In passive immunotherapy, monoclonal antibodies (MAbs) are administered systemically to a patient in a suitable amount to directly bind to a target. The aim of the treatment is to form an immune complex and through a series of immune reactions the cell or organism afflicted with the target is killed. The therapeutic effect is depending on the concentration of the MAbs in the circulation and their biological half-life, which is usually quite short. It is therefore necessary to repeat the administration within an appropriate timeframe. If xenogeneic MAbs, such as murine antibodies, are used adverse reactions are expected, possibly leading to anaphylactic shock. Because of this drawback, such immunotherapies are employed for a limited time only.
Active immunization regimens activate the immune system of patients in a different way. Following the administration of an antigen that resembles a specific target, the patient's humoral and T-cell specific immune response induces defence mechanisms to combat the target in vivo. Vaccine antigens of various types and against a wide variety of different diseases are well known in the art. For example, vaccination against Hepatitis B using vaccines containing surface hepatitis B antigens are well known. It has been shown that high dose ranges of antigens used for vaccination of as well as low dose vaccination can give sufficient rates of seroconversion (Parish D. C. et al., 1991, Southern Medical Journal, 84, 426-430; Goudeau A. et al., 1984, The Lancet, 10, 1091-1092).
Mannan-mucin fusion proteins are also known and can be used for generating cytotoxic T cells. It has been shown that depending on the dosage of the administered fusion protein to mice, either almost only cellular immunity (low doses) or only humoral immunity (high doses) can be induced (Pietersz G. A. et al., 1998, Cancer Immunol. Immunother., 45, 321-326).
For active immunization, the antigens are usually presented in an immunogenic formulation to provide a vaccine. Antigens mimicking the targets have either similarities in the primary and secondary sequence of the targets or fragments thereof.

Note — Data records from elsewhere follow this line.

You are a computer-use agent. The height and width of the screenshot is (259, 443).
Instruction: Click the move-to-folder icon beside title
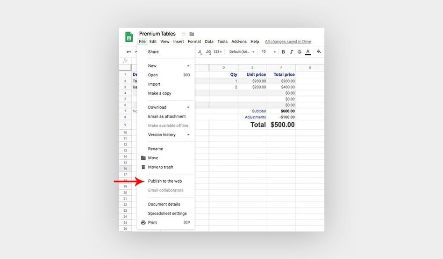click(x=192, y=34)
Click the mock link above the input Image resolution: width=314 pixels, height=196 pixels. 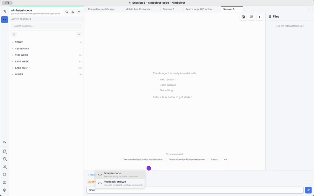[x=91, y=175]
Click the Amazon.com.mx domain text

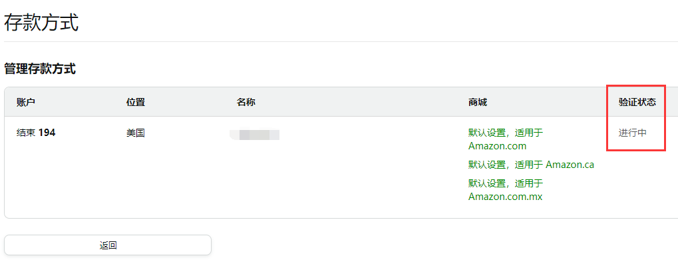[506, 197]
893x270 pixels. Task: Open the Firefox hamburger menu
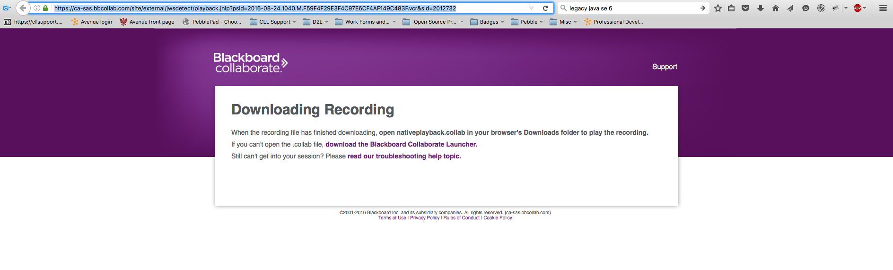883,8
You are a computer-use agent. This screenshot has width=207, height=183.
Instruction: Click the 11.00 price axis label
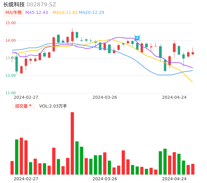[11, 93]
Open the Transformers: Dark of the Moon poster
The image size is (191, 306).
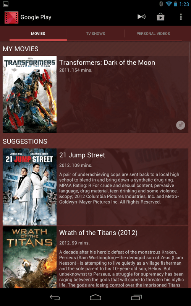tap(30, 94)
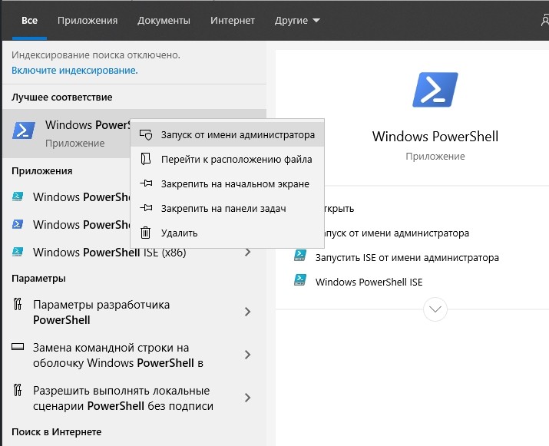Click the shield icon for administrator launch
Screen dimensions: 549x446
point(146,134)
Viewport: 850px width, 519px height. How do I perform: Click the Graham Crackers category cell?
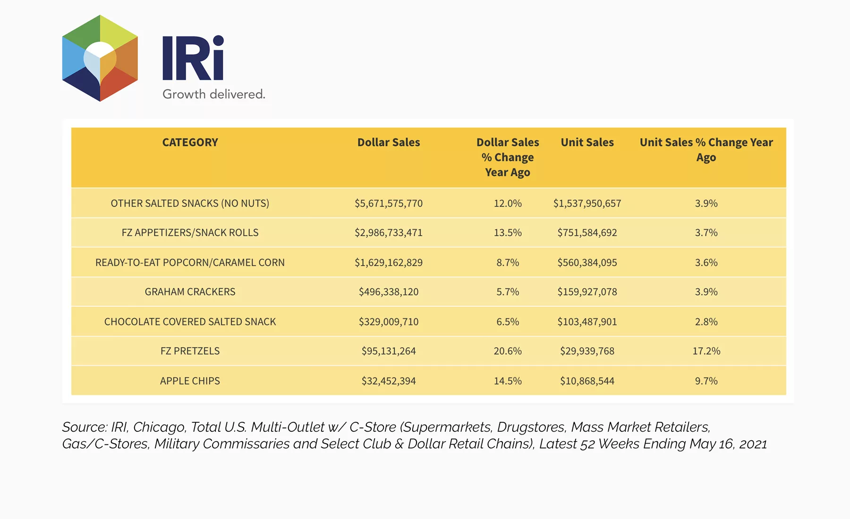coord(190,292)
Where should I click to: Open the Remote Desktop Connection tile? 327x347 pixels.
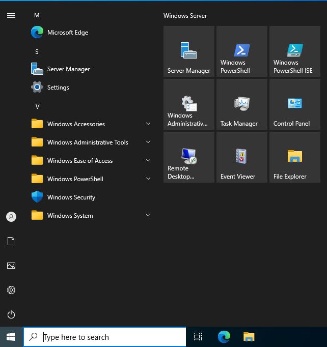(189, 158)
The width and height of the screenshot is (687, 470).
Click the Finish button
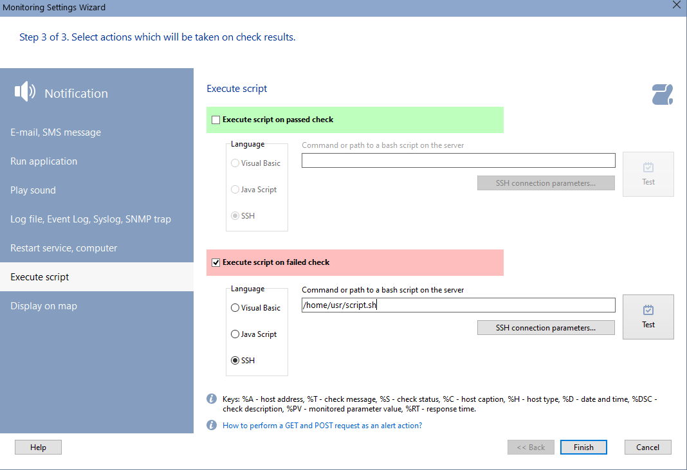click(583, 447)
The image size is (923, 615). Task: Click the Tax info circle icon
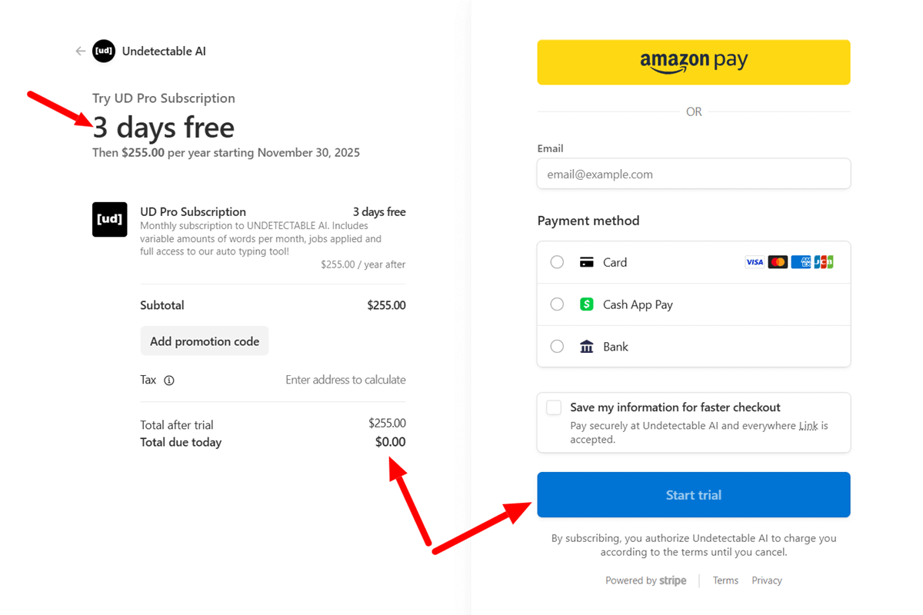(169, 380)
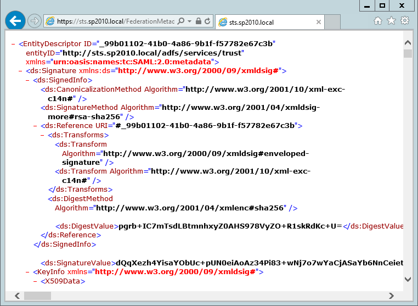
Task: Collapse the ds:Signature element
Action: coord(21,71)
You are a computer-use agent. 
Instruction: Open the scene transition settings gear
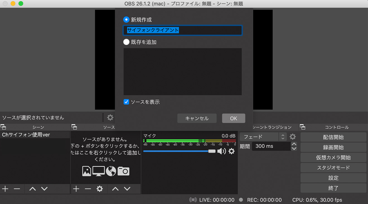click(x=292, y=137)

Mimotopes or mimotopic antigens, however, have similarities in the tertiary structure of the target.
Although many products have been developed for the treatment of cancer there is still a high demand on providing substances which have improved characteristics compared to the already known substances. In particular, in the field of vaccination, there is a need in products that are highly immunogenic, easily reproducible and highly effective, but do not cause severe side effects.
WO 02/32404 (Consejo Superior de Investigaciones Scientificas) discloses nanoparticles formed from metal or semiconductor atoms in which ligands comprising carbohydrates are covalently linked to the core of the nanoparticles. These nanoparticles are used for modulating carbohydrate mediated interactions and are soluble and non-toxic. PCT application claiming priority from GB-A-0313259.4 (Consejo Superior de Investigaciones Scientificas and Midatech Limited) discloses magnetic nanoparticles having cores comprising passive and magnetic metal atoms, the core being covalently linked to ligands. GB application 0411537.4 (Consejo Superior de Investigaciones Scientificas and Midatech Limited) discloses nanoparticles including magnetic nanoparticles which are conjugated to RNA ligands, in particular siRNA ligands.